Please look at the Faculty of Arts and Social Sciences How to apply page for more information.
Alternatively, application forms can be obtained from:
Faculty of Arts and Social Sciences
Telephone: +44 (0)1524 510880
Fax: +44 (0)1524 510857
Overseas applicants may be required to have a telephone interview, with either the Director of the Doctoral Programme for Traditional Route Research students or the potential supervisor, in order to discuss their submitted application.
For admission to this version of the programme applicants should normally have:
- a good honours degree from a British university or CNAA, and a good taught Master's degree; or
- qualifications of a comparable standard from a university or recognised degree awarding body in another country.

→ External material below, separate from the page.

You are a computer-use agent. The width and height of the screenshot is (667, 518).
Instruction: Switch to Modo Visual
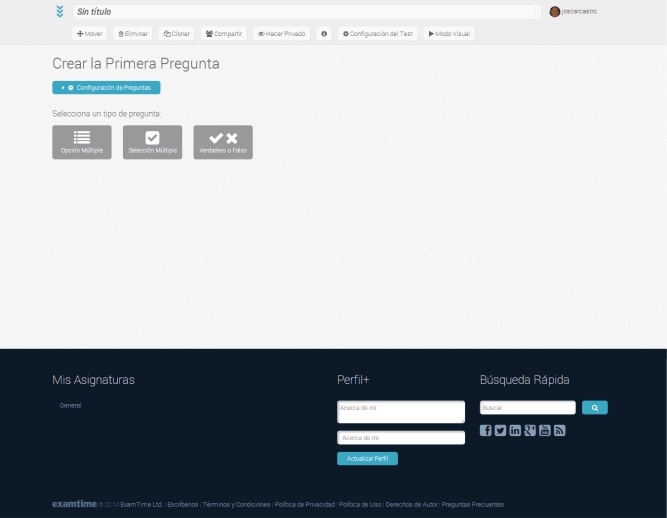click(449, 34)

- IELTS: Overall 6.5 with at least 6.0 for reading and writing and 5.5 for speaking and listening.
All applications for postgraduate research must be supported by a written proposal (see "What to include" section for details). This will give us a clear idea of your interests, will help us assess your ability to successfully complete a PhD and will help us to identify an appropriate supervisor for you. You should give a clear, academically sound, description of the area that you want to work in and the type of research that you are interested in undertaking, indicating which supervisor(s) are likely to match your research interests, after reading the individual profiles of the academic staff. We recognise that this may change later, as you begin the research and read more about the field.
Guidelines on writing a postgraduate research proposal
Your proposal should be between 1500 and 2000 words in length, excluding the bibliography. Please write under the following headings. Proposals in other formats will be returned for amendment.
Give your proposal a meaningful, provisional title that summarises your area of interest and your planned programme of study.
Identify the main research question(s) that you will be asking. These should be succinct, researchable and significant. Bullet points are usually best.
Explain how your questions are different from those asked by others, drawing on a brief review of the relevant research literature. You should show that you are familiar with the main literature in the field you are interested in.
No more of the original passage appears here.